Abstract: Testing a global null is a canonical problem in statistics and has a wide range of applications. In view of the fact of no uniformly most powerful test, prior and/or domain knowledge are commonly used to focus on a certain class of alternatives to improve the testing power, e.g., the class of alternatives in the scenario of the same effect sign or signal sparsity. However, it is generally challenging to develop tests that are particularly powerful against a certain class of alternatives. In this paper, motivated by the success of ensemble learning methods for prediction or classification, we propose an ensemble framework for testing that mimics the spirit of random forests to deal with the challenges. Our ensemble testing framework aggregates a collection of weak base tests to form a final ensemble test that maintains strong and robust power.

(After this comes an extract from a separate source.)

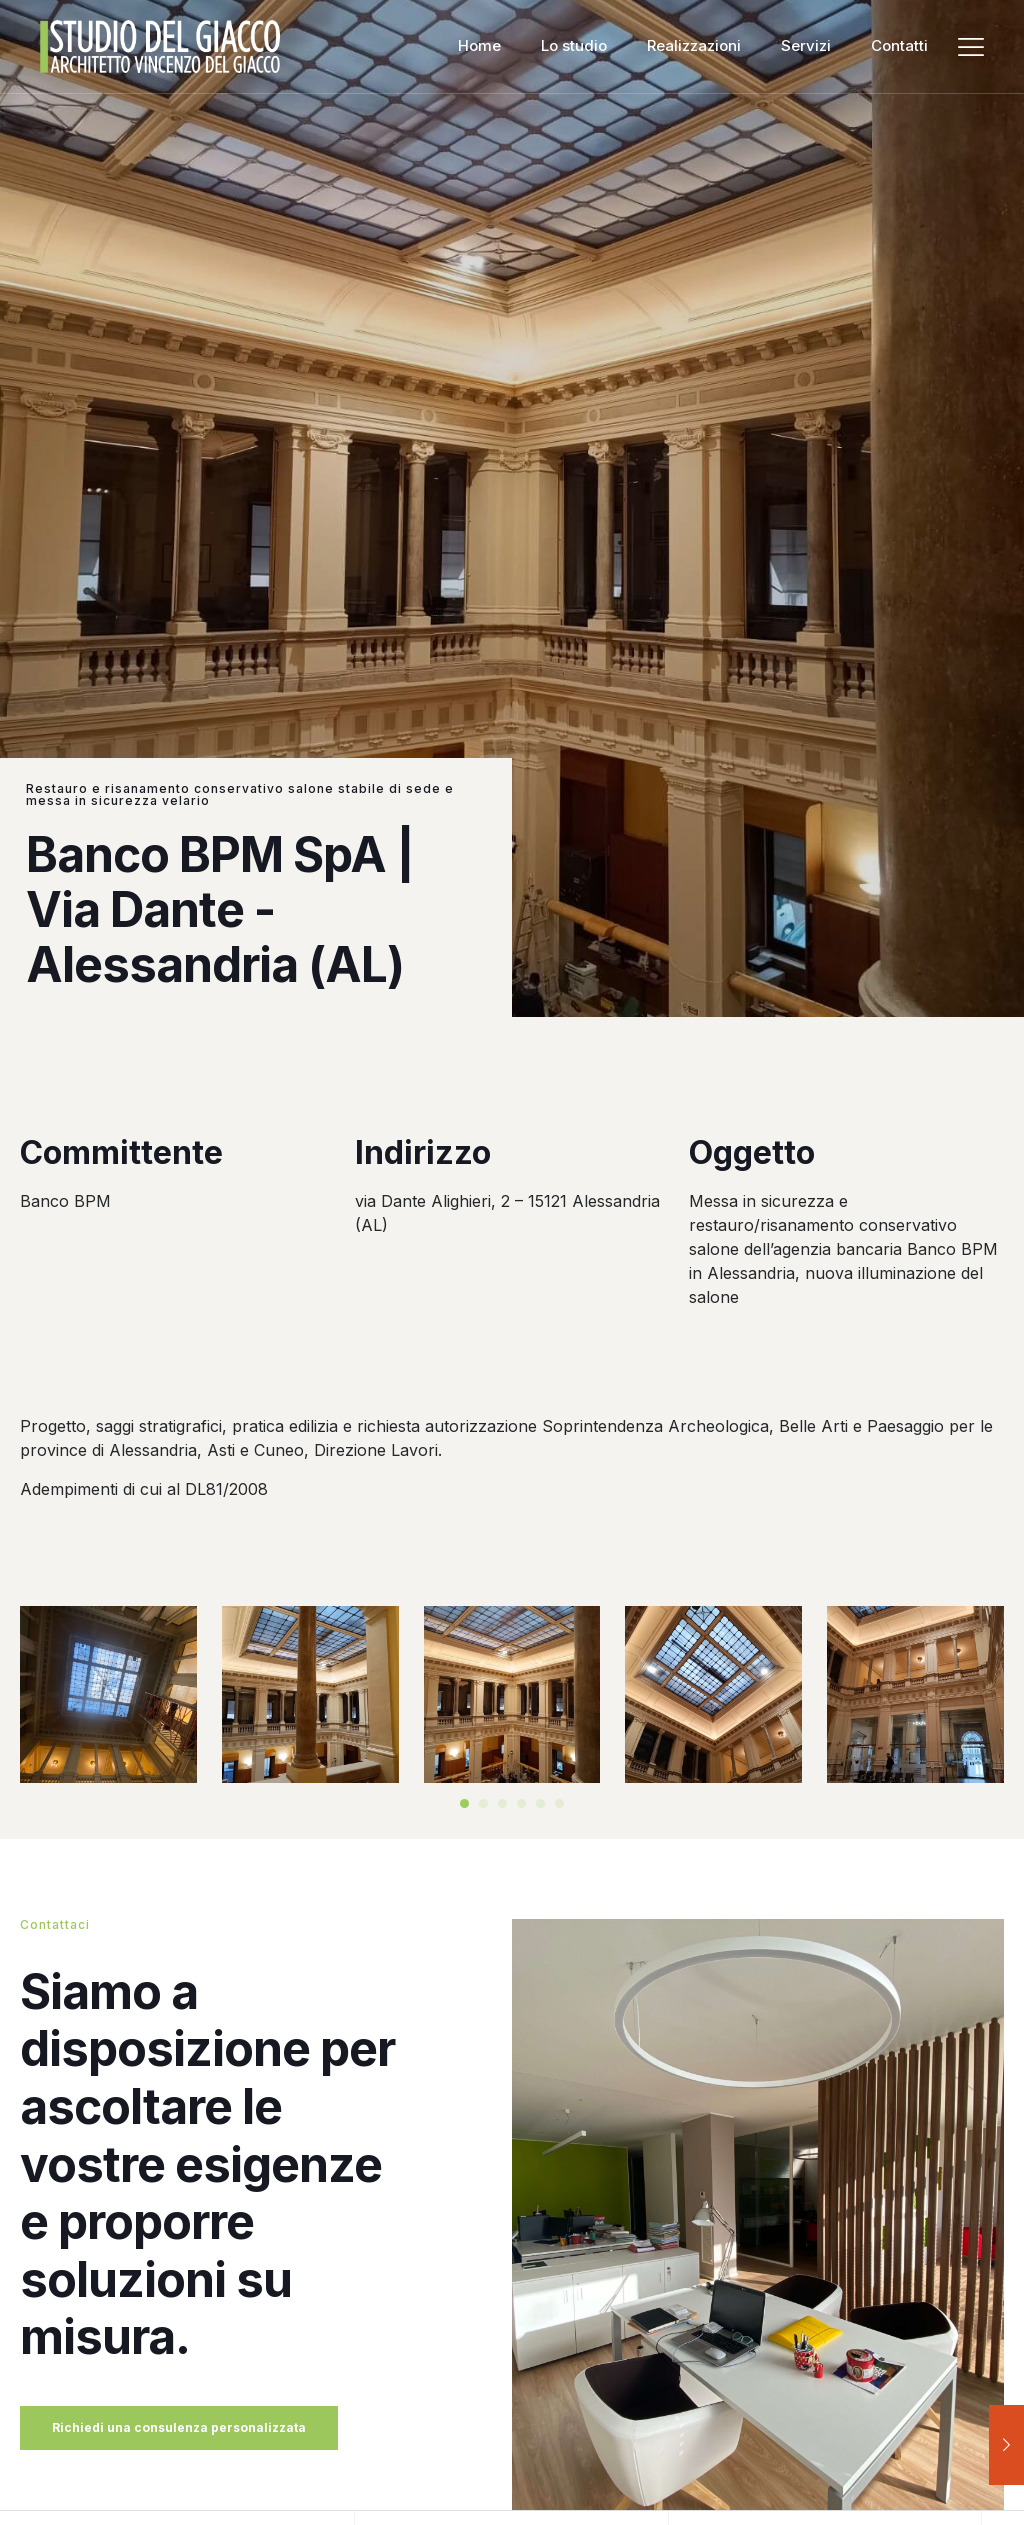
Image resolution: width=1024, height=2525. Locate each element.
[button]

The key component of the framework is to introduce a certain random procedure in the construction of base tests. We then apply the framework to four problems about global testing in different classes of alternatives arising from Whole Genome Sequencing (WGS) association studies. Specific ensemble tests are proposed for each of these problems, and their theoretical optimality is established in terms of Bahadur efficiency. Extensive simulations are conducted to demonstrate type I error control and power gain of the proposed ensemble tests. In an analysis of the WGS data from the Atherosclerosis Risk in Communities (ARIC) study, the ensemble tests demonstrate substantial and consistent power improvement compared to other existing tests. This is a joint work with Yaowu Liu (Southwestern Financial University) and Zhonghua Liu (Columbia University).